Todos sabemos que la naturaleza es impredecible, pero a veces sus cambios repentinos desconciertan en forma insospechada: los dos sismos de septiembre le cambiaron el rostro a ciudades enteras, a familias que lo perdieron todo y revelaron que la corrupción es la verdadera catástrofe subterránea del país.

Pero hay secuelas aún más inesperadas que el derrumbe de un edificio que la corrupción construyó mal: desde hace unos días se reportó en Chiapas la desaparición de una cascada entera. La cascada de Agua Azul se secó desde hace más de tres días por el presunto desvío de un río.

Aunque el nivel del agua de Agua Azul se redujo preocupantemente desde el sismo del 7 de septiembre, hace tres días se descubrió que se había secado por completo, presuntamente a causa de los sismos.

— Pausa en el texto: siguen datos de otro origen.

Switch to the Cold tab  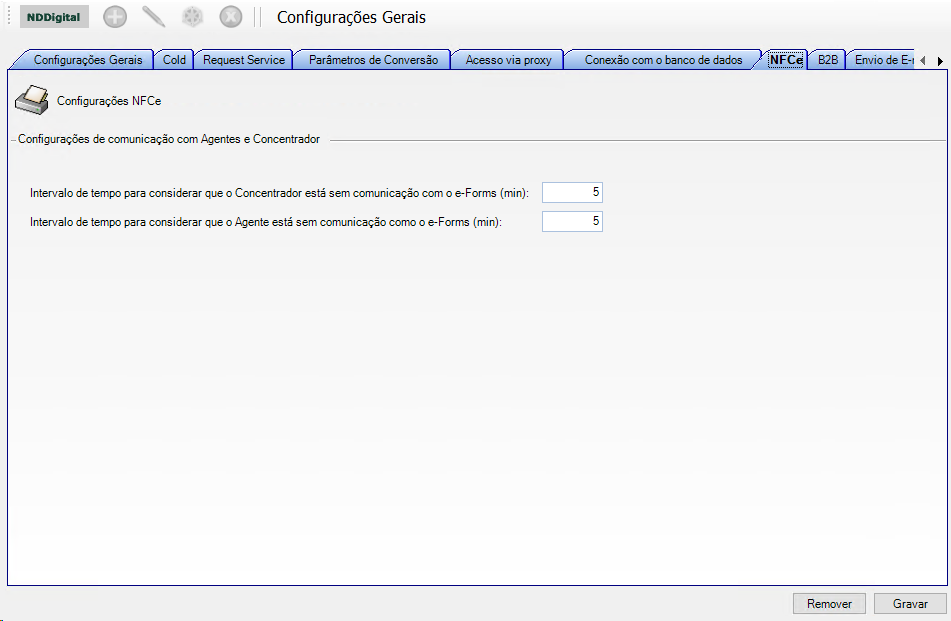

Éste cambio de la naturaleza es ante todo una tragedia económica: Agua Azul es un importante sitio turístico de Chiapas que recibe a 200,000 turistas al año.

Según los lugareños que detectaron desde un principio la reducción del agua, los múltiples derrumbes, caídas de árboles y obstrucciones que dejó el sismo provocaron que se formara un nuevo afluente que desvió el agua de las famosas cascadas.

Alberto López Urbina, presidente de la sociedad cooperativa de las cascadas de Agua Azul, declaró no haber visto nunca un fenómeno semejante en los 41 años de operación en el municipio de Tumbalá. Él y el resto de las personas que viven y trabajan en Agua Azul jamás habían visto un fenómeno semejante ni habían imaginado que las cascada pudiera secarse prácticamente de un día para el otro. (Vía: Regeneración)

Aunque la respuesta del gobierno ha sido cordial, no suena convincente. Además, aún no hay pruebas contundentes de por qué podría haber desaparecido la cascada, pues también se le atribuye responsabilidad a la deforestación. Tanto la comisión de Agua (Conagua) como la de Áreas Naturales Protegidas (Conanp), aseguran que presentarán en un plazo no mayor a 20 días o un proyecto integral para solucionar la pérdida de la cascada.

Adrián Méndez, delegado de la Conanp en Chiapas, aseguró que es posible recuperar el sitio la cascada pero añadió requisitos tan sensatos como difíciles: para recuperar el sitio se requiere “mucha voluntad, recursos y una estrategia de mediano y largo plazo”. (Vía: La Jornada)

Aunque según Protección Civil estatal el turismo en la zona no corre peligro, los lugareños afectados tienen una preocupación legítima acerca de la viabilidad turística de una cascada donde ya no hay cascada.

El río Agua Azul abarca tres municipios de Chiapas en un aria protegida de más de 2500 hectáreas.